Były reprezentant Portugalii - Luis Figo, wyleczył już kontuzje - wracając do pełni sił i sprawności. Wszystko wskazuje, więc na to, że Portugalczyk zagra w spotkaniu 1/8 finału rozgrywek piłkarskiej Ligi Mistrzów.
Portugalski skrzydłowy pauzował niemal 2,5 miesiąca z powodu bardzo pechowego złamania prawej nogi, po tym jak w listopadzie zeszłego roku w ligowym meczu Interu z Juventusem zderzył się z Pavlem Nedvedem.
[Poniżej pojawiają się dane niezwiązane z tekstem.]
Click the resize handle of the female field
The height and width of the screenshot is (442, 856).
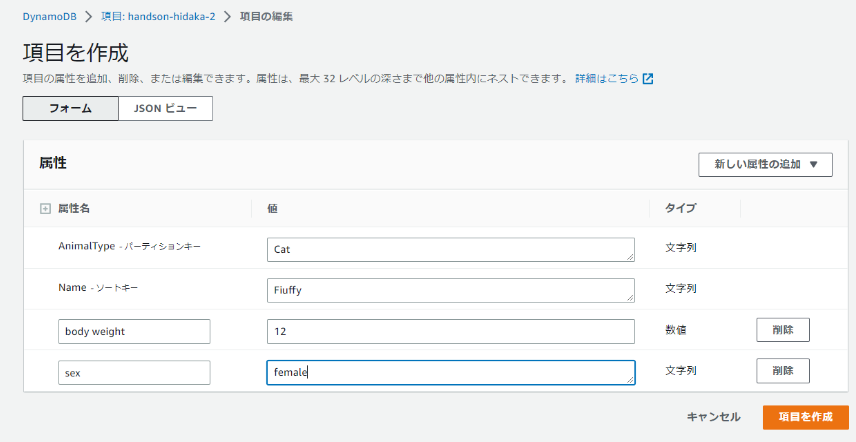[x=630, y=380]
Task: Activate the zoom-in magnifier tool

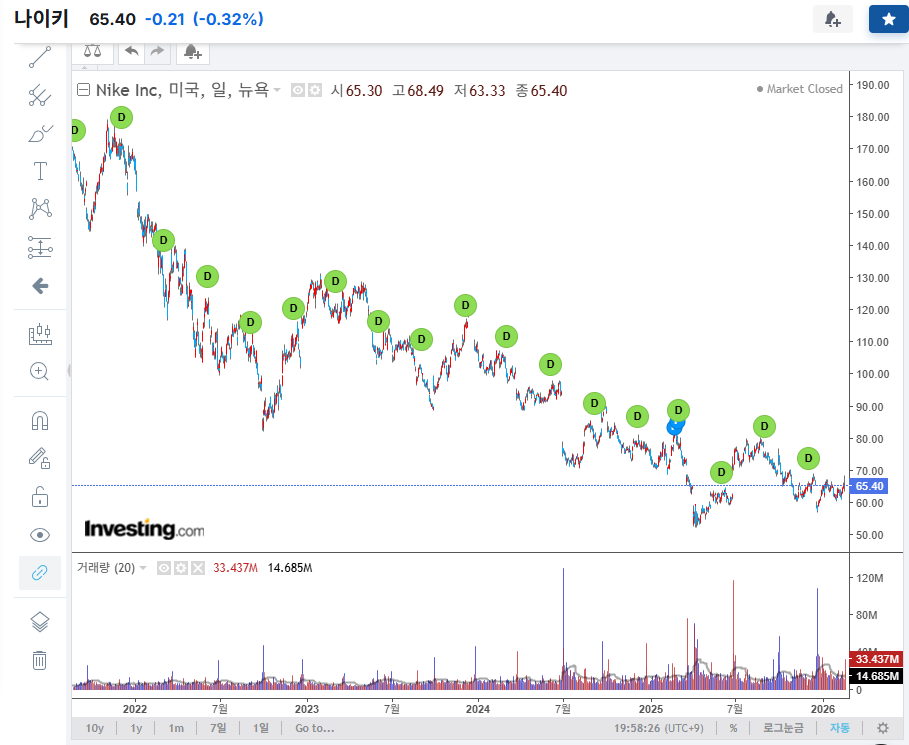Action: (40, 372)
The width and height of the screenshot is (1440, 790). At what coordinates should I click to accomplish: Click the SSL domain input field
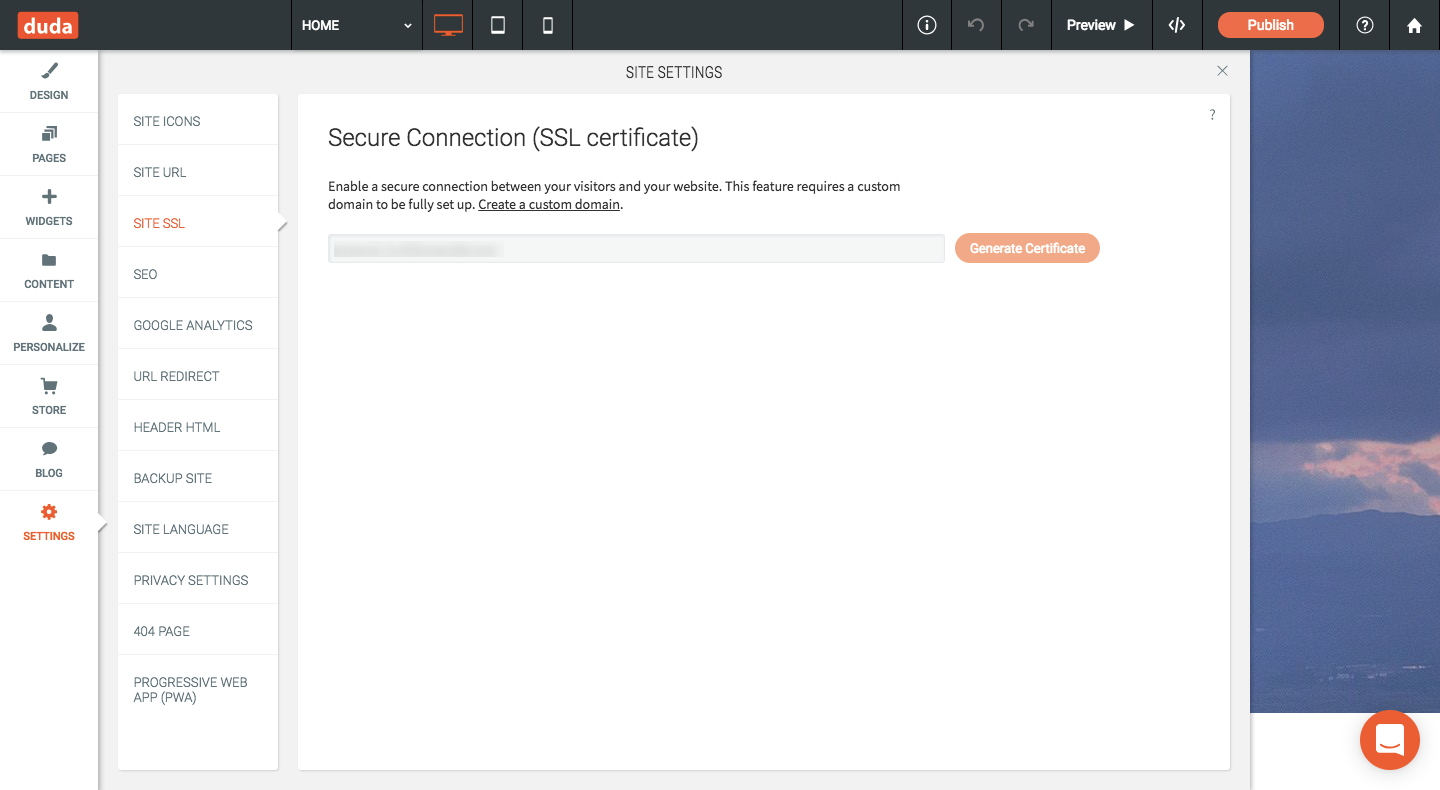[636, 249]
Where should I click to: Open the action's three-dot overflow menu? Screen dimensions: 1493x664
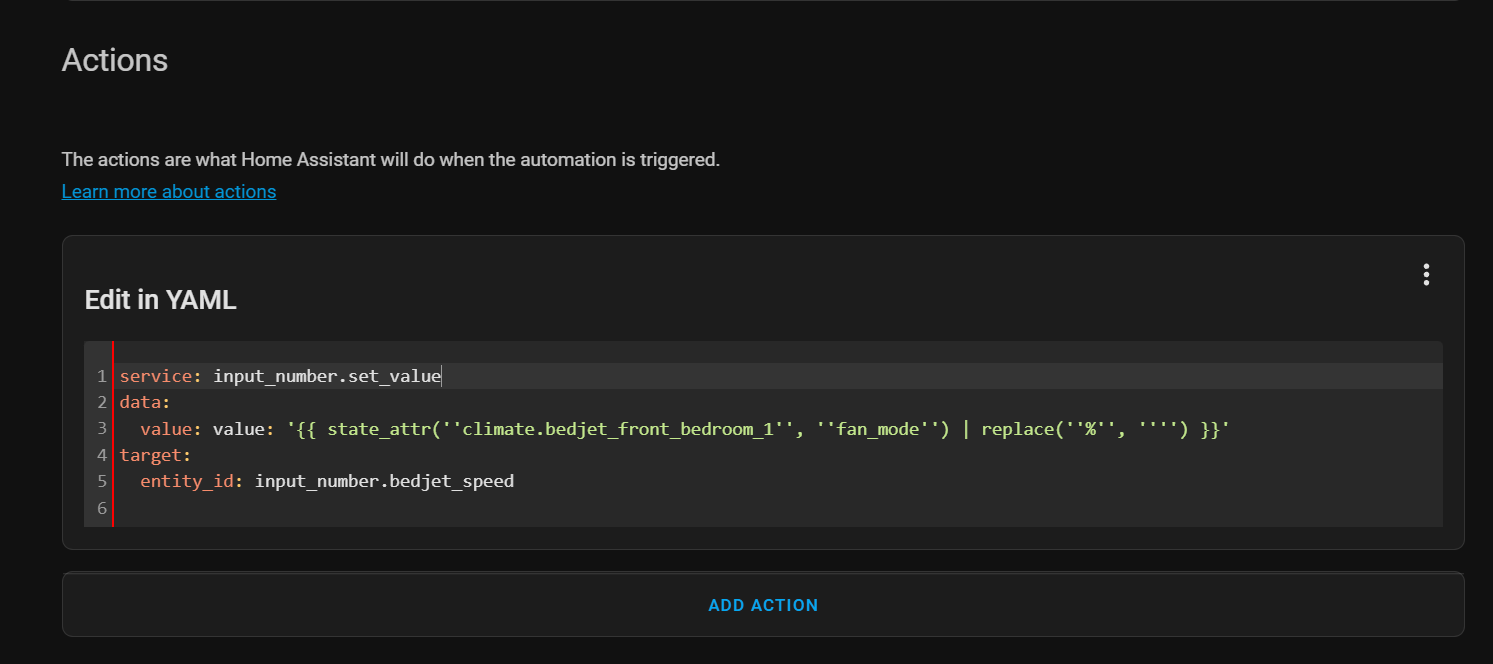[1426, 275]
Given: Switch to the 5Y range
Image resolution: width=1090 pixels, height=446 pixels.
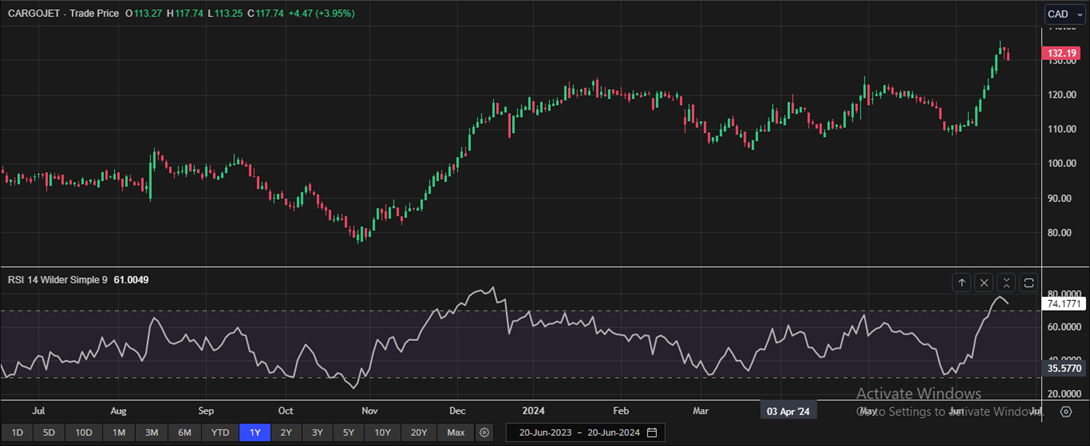Looking at the screenshot, I should 348,432.
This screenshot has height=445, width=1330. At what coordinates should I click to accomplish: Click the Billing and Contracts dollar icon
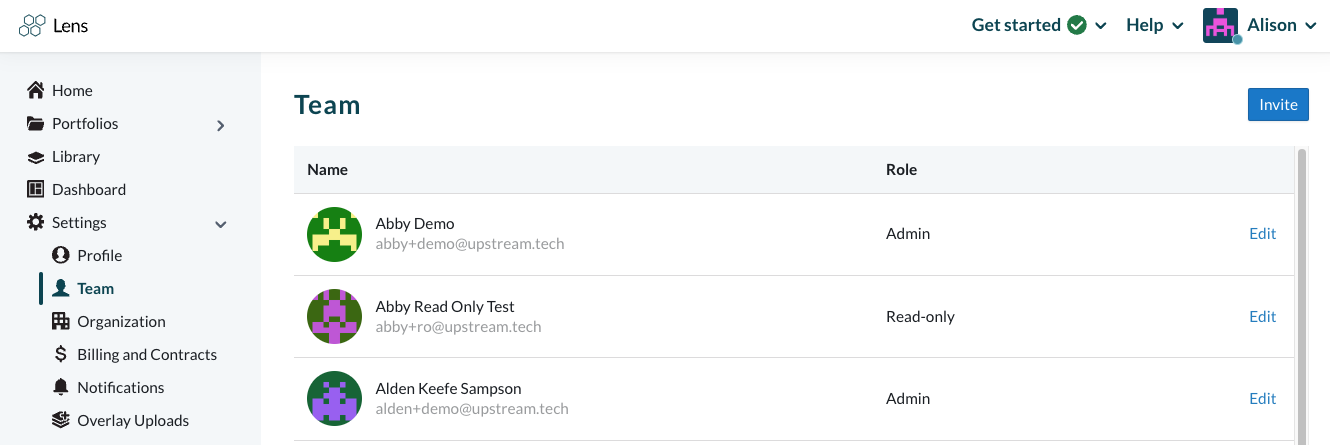coord(60,355)
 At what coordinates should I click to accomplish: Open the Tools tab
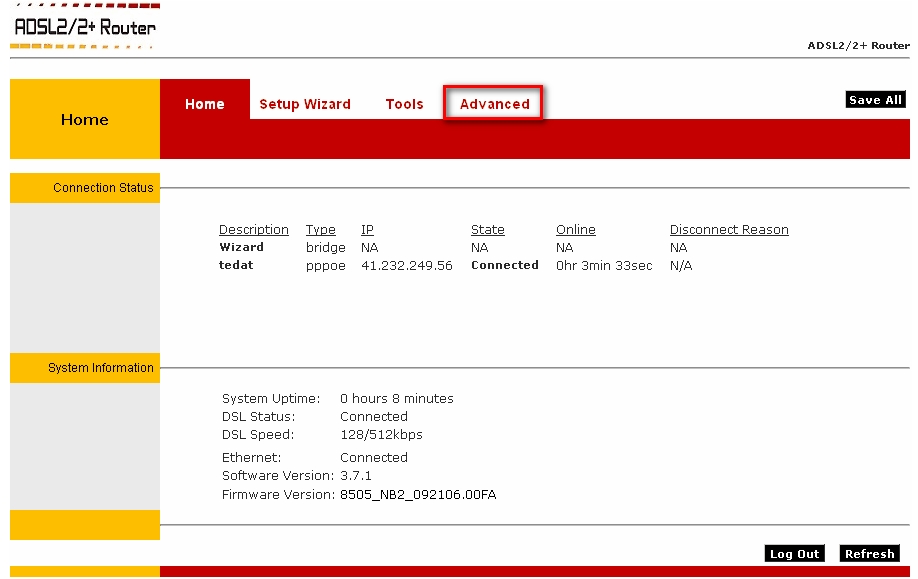click(x=404, y=104)
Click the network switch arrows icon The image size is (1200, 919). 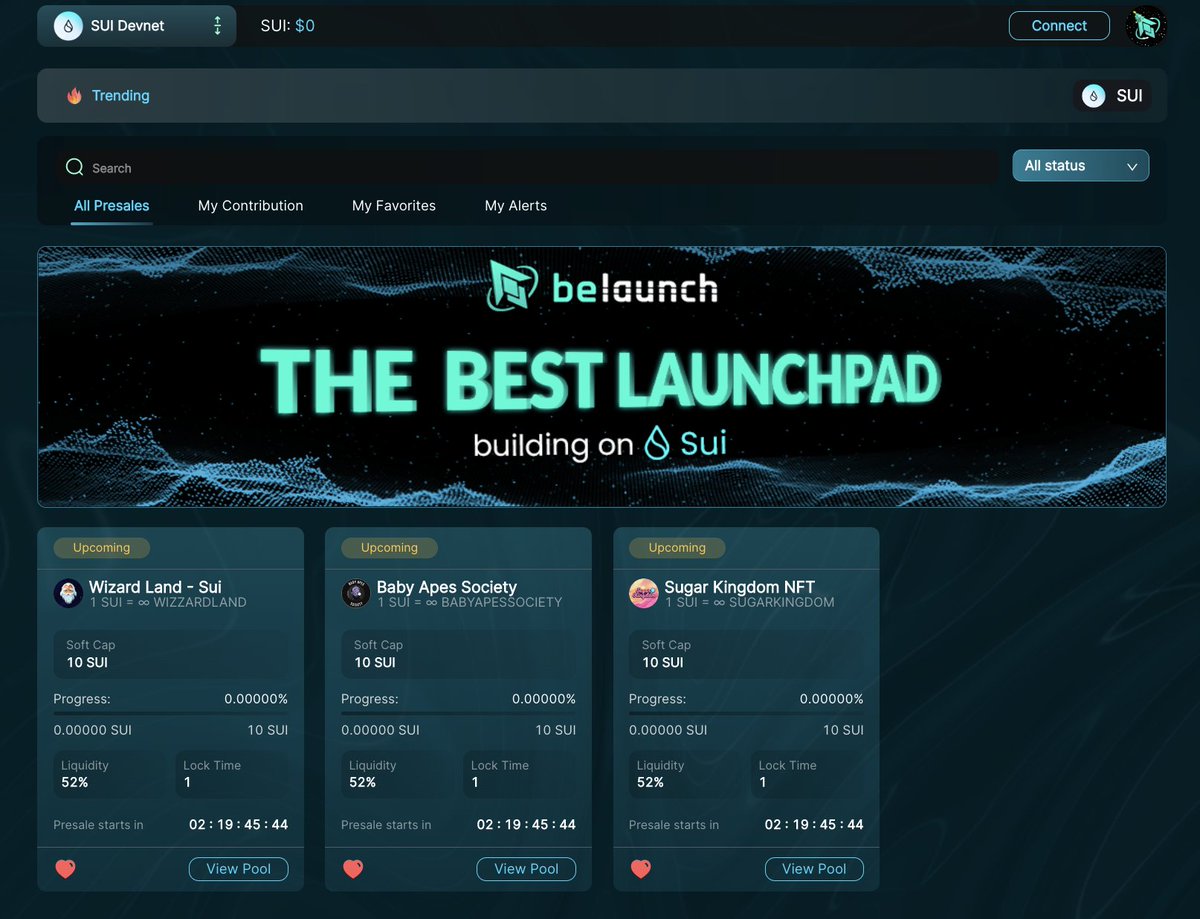217,25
W tym sezonie w drużynie „Nerazzurrich” jest prawdziwy szpital, na urazy i kontuzje w ostatnich miesiącach narzekali m.in. piłkarze drugiej linii. Szczególnie środek pomocy – Nie mamy kryzysu na środku boiska – zaprzecza pogłoskom Luis Figo. – Ja powoli wracam do gry i z pewnością dla dobra drużyny i klubu dam z siebie wszystko. Kiedy tylko trener zobaczy, że mogę wnieść do gry coś pozytywnego, wrócę na boisko. Niezależnie czy w meczu z „The Reds”, czy przeciwko innemu zespołowi.
Bardzo prawdopodobne jest, że Figo wróci na plac gry już w sobotę, podczas meczu 23 kolejki włoskiej Serie A przeciwko Livorno. Jeśli nie zagra od początku to możliwe, iż wejdzie na boisko z ławki rezerwowych.